When the police came the whole place lit up red and blue. The mountains went from dark to disco bright and dark again with trees flashing like Christmas lights. We all went to the windows to watch three cops drop Daddy to the ground and handcuff him. They dragged him belly-first to the squad car. It hurt like heartbreak at the time. It hurts like heartbreak now, and nothing makes me angrier. Not what happened, but that I still hurt.

So, yes, Katarina Witt won two gold medals for East Germany. That’s what I focused after the arrest. For weeks I followed news about Katarina Witt. I wanted to change my name to Katarina. Later on, the East German government gave her cars and jewelry, property and homes even, to keep her from defecting. I don’t know if she ever accepted any of the gifts but I always imagined she did. And I hated her for it, being famous, beautiful, successful, and getting gifts. And because it wasn’t only East Germany who loved her, the whole snobby world loved her.

***

I sat in a swing covered by a wedding ring quilt my aunt made. She was my dad’s older sister and therefore one of the few who would speak of him without reservation for the fragile and small amount of pride he had built up since prison. Part of that was this election win, his cousin’s day in the sun and, of course, his day in the sun. Maybe his first.

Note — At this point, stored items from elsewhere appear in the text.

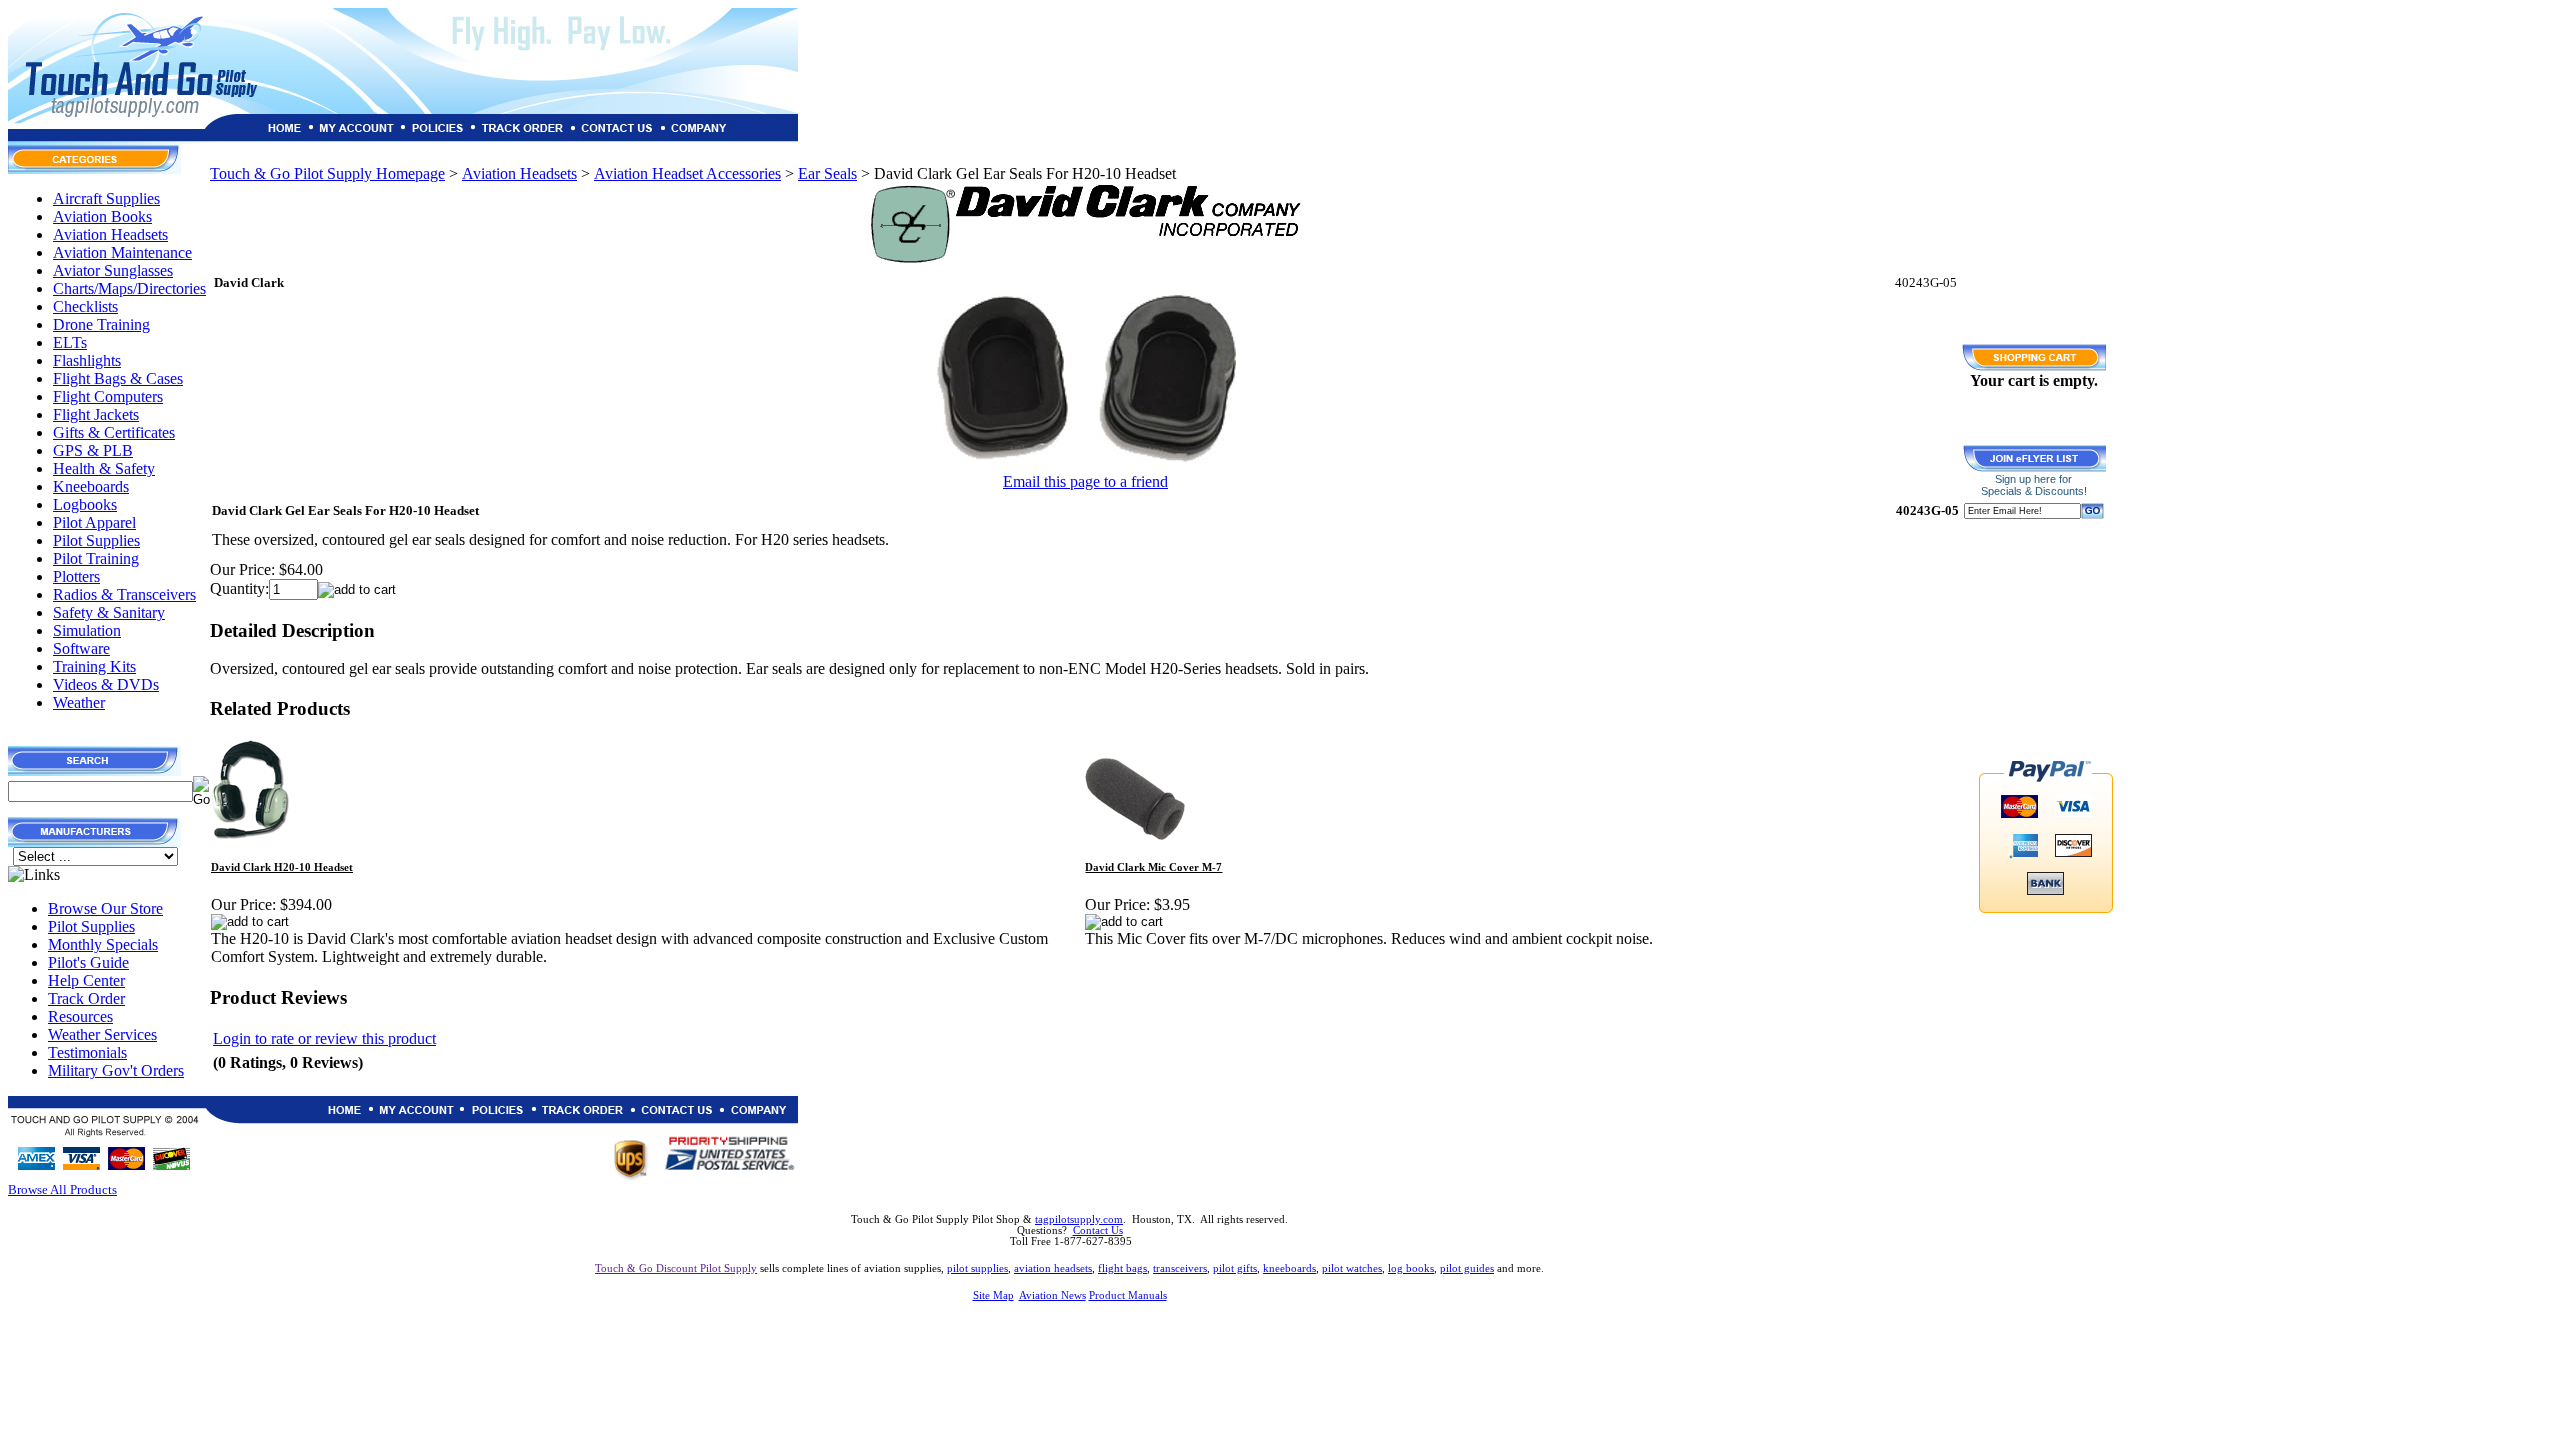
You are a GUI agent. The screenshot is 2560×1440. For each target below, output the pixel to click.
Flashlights (87, 360)
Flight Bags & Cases (118, 378)
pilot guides (1467, 1268)
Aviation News (1052, 1295)
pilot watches (1352, 1268)
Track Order (86, 998)
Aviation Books (102, 216)
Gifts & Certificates (114, 432)
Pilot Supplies (96, 540)
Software (81, 648)
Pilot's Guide (88, 962)
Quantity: (239, 588)
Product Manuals (1128, 1295)
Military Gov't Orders (116, 1070)
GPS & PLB (93, 450)
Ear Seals (827, 173)
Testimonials (87, 1052)
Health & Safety (104, 468)
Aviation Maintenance (122, 252)
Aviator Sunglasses (113, 270)
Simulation (87, 630)
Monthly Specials (103, 944)
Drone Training (101, 324)
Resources (80, 1016)
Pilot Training (96, 558)
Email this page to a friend (1085, 481)
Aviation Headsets (110, 234)
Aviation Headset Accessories (687, 173)
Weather (79, 702)
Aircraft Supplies (106, 198)
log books (1411, 1268)
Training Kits (94, 666)
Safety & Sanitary (109, 612)
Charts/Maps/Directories (129, 288)
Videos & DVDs (106, 684)
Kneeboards (91, 486)
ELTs (70, 342)
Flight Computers (108, 396)
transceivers (1180, 1268)
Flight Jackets (96, 414)
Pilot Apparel (94, 522)
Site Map (993, 1295)
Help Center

Seeing him move around the party so naturally, so organically, but, at the same time, with that underlying insecurity when he thought he might not be as welcome as he hoped reminded me of a wind hoping to gain strength but always held back by some object in its path. Even a force of nature is only as strong as the nature it encounters.

***

Little sister heard the same advice about taking a man’s pride by stunning him with an open hand but hardly listened. Something inside our father had been broken apart and my sister could see it, could sense it like a stench all over the man, and she was offended that she came from such weakness. She knew that for all the braggadocio and mustache pulling, our father was weak. The man’s desires made him so, the way he gave up on a thing the moment it took a little fight. His neediness. I was never able to feel that hurt as sharply. It never darkened my mind in the same way.

***

He had went from one end of Pike County to the other campaigning, knocking on doors the same way they did it in the old days. He bought votes; he drove those same voters to the polls. He attended church picnics by day and argued good old boy policies in honky tonk bars until they shut out the lights. And he loved every minute of it, that’s what it’s important for me to remember. The political process, the human side of it, the side where a campaign can become a spotlight to dance in, fed his ego. Now he wanted his daughter beside him, holding his hand at the victory party. He wanted the cake and wanted to eat it too. He wanted someone to bake it, in the meantime, and pay the grocery bill, pour the milk, light the candles. I’m of the mind that he’s old enough that his wants won’t hurt him.

***

But let us remain positive; let us lift our chins. Let them not touch our breastbones in defeat. Maybe I am a white oak and you are a hickory. And maybe you say one strong thing and it’s always another, weaker thing. So here we are, still talking and then not talking. The trees wave along the hillside, bending, but not for long. If taproots hold the ground here, you wouldn’t know it by the way the wind bullies them.